Data items

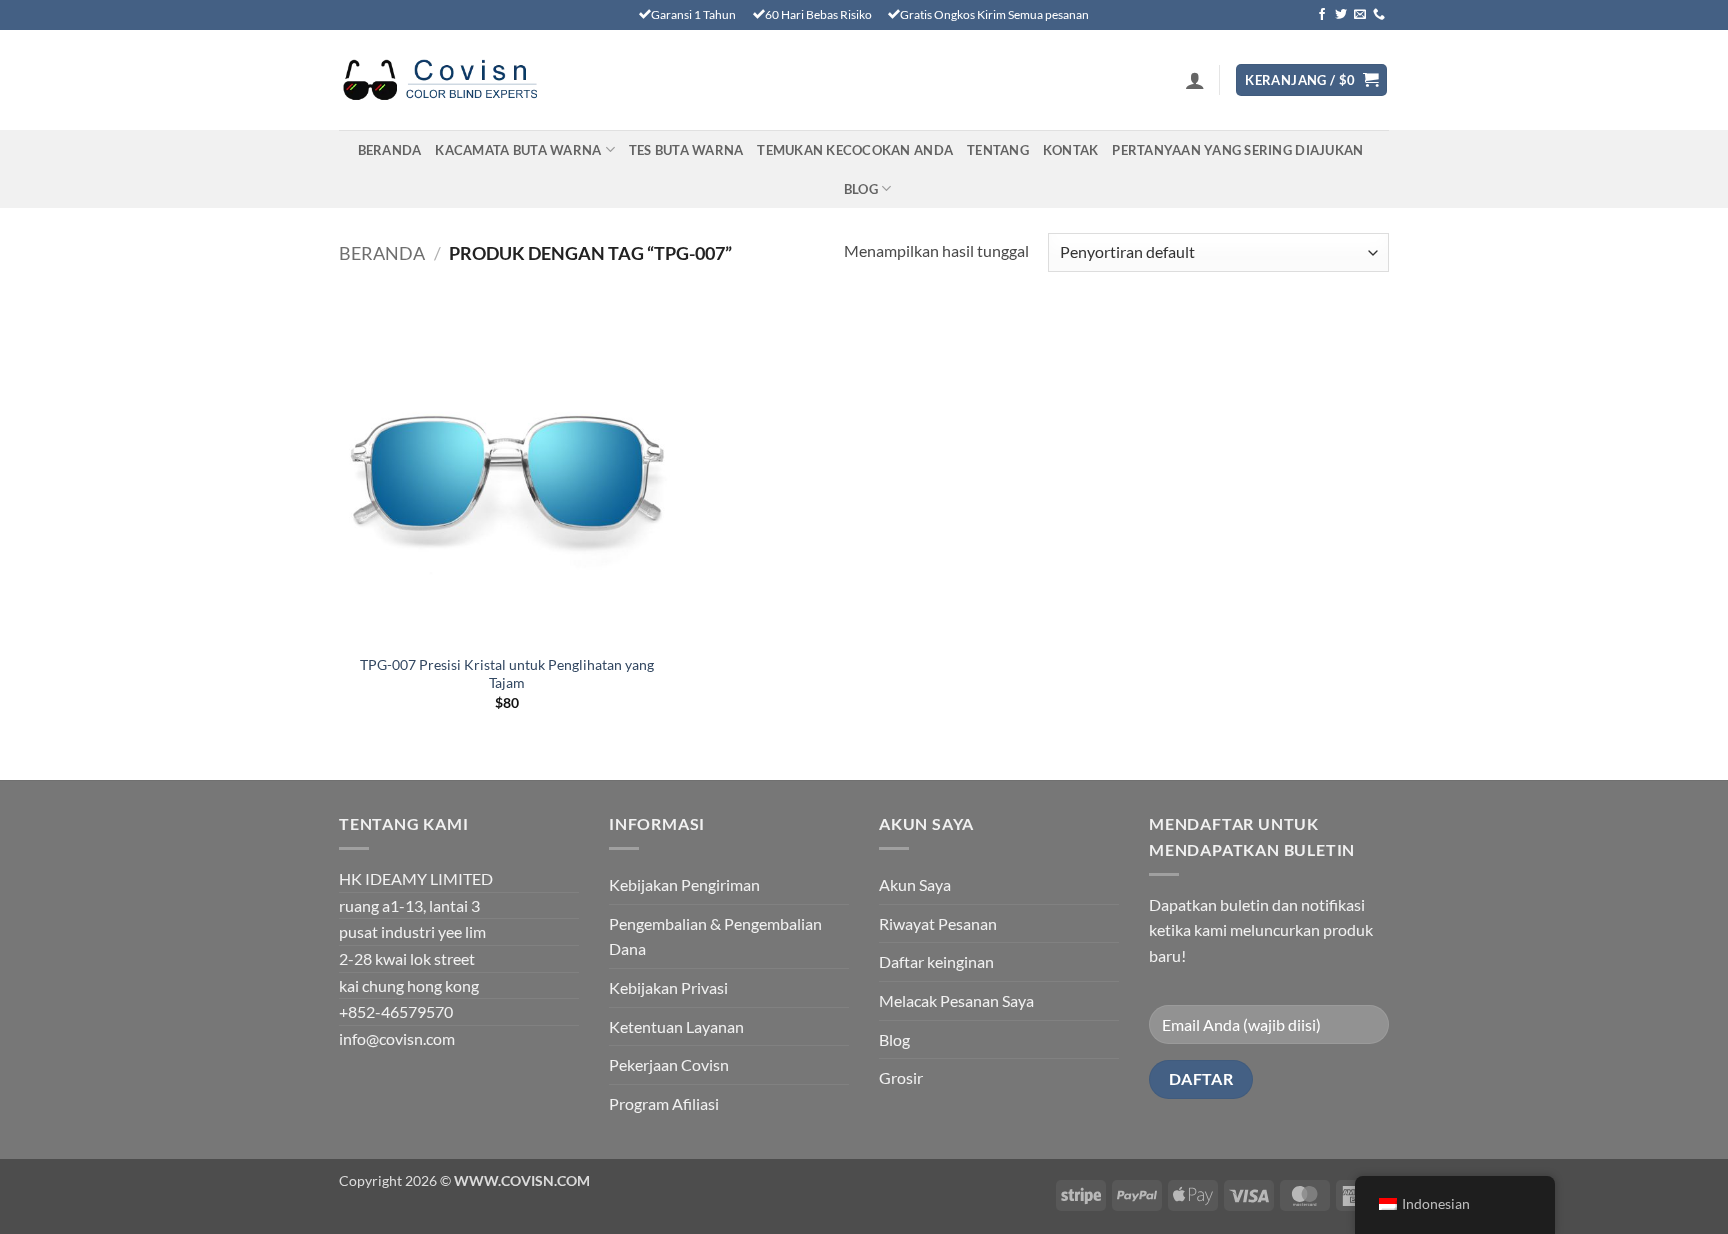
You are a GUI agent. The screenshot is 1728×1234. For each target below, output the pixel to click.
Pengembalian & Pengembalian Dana (715, 936)
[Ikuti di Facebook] (1322, 15)
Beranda (390, 150)
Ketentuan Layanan (676, 1026)
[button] (1195, 80)
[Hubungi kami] (1379, 15)
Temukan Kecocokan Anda (855, 150)
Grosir (901, 1077)
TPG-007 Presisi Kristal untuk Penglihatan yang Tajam (507, 674)
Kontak (1071, 150)
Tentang (998, 150)
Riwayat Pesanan (938, 923)
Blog (861, 189)
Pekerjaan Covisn (669, 1064)
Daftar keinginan (936, 961)
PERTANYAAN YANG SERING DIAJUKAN (1237, 150)
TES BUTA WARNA (686, 150)
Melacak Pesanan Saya (956, 1000)
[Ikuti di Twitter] (1341, 15)
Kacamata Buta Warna (518, 150)
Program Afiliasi (664, 1103)
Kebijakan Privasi (668, 987)
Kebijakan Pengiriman (684, 884)
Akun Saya (915, 884)
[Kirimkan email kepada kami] (1360, 15)
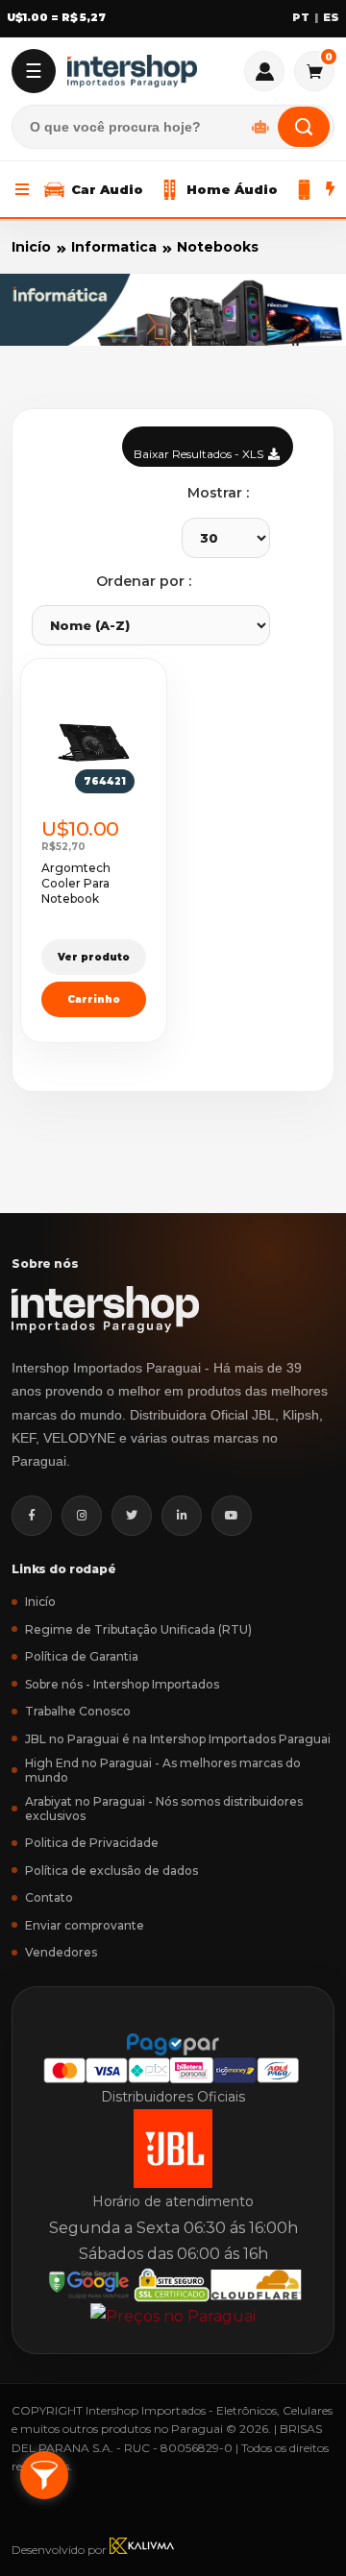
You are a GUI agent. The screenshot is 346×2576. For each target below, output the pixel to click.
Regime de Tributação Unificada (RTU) (138, 1629)
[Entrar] (264, 71)
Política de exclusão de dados (111, 1870)
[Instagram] (82, 1515)
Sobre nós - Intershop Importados (122, 1684)
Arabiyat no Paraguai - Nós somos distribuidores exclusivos (164, 1808)
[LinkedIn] (181, 1515)
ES (331, 17)
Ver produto (94, 957)
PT (300, 17)
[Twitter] (131, 1515)
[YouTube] (231, 1515)
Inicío (31, 246)
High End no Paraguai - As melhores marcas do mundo (163, 1770)
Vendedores (61, 1952)
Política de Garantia (81, 1656)
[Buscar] (304, 127)
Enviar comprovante (84, 1925)
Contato (49, 1897)
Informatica (114, 246)
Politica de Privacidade (92, 1842)
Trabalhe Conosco (78, 1711)
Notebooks (218, 246)
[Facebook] (32, 1515)
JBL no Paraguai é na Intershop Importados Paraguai (178, 1739)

> Task: Wherever the line holding "Pekerjaan Covisn (669, 1064)" falls in the entries above, copy exactly from it through the line holding "Kebijakan Privasi (668, 987)", inclusive, and add nothing.

> Reply to the exercise:
Pekerjaan Covisn (669, 1064)
Daftar keinginan (936, 961)
PERTANYAAN YANG SERING DIAJUKAN (1237, 150)
TES BUTA WARNA (686, 150)
Melacak Pesanan Saya (956, 1000)
[Ikuti di Twitter] (1341, 15)
Kacamata Buta Warna (518, 150)
Program Afiliasi (664, 1103)
Kebijakan Privasi (668, 987)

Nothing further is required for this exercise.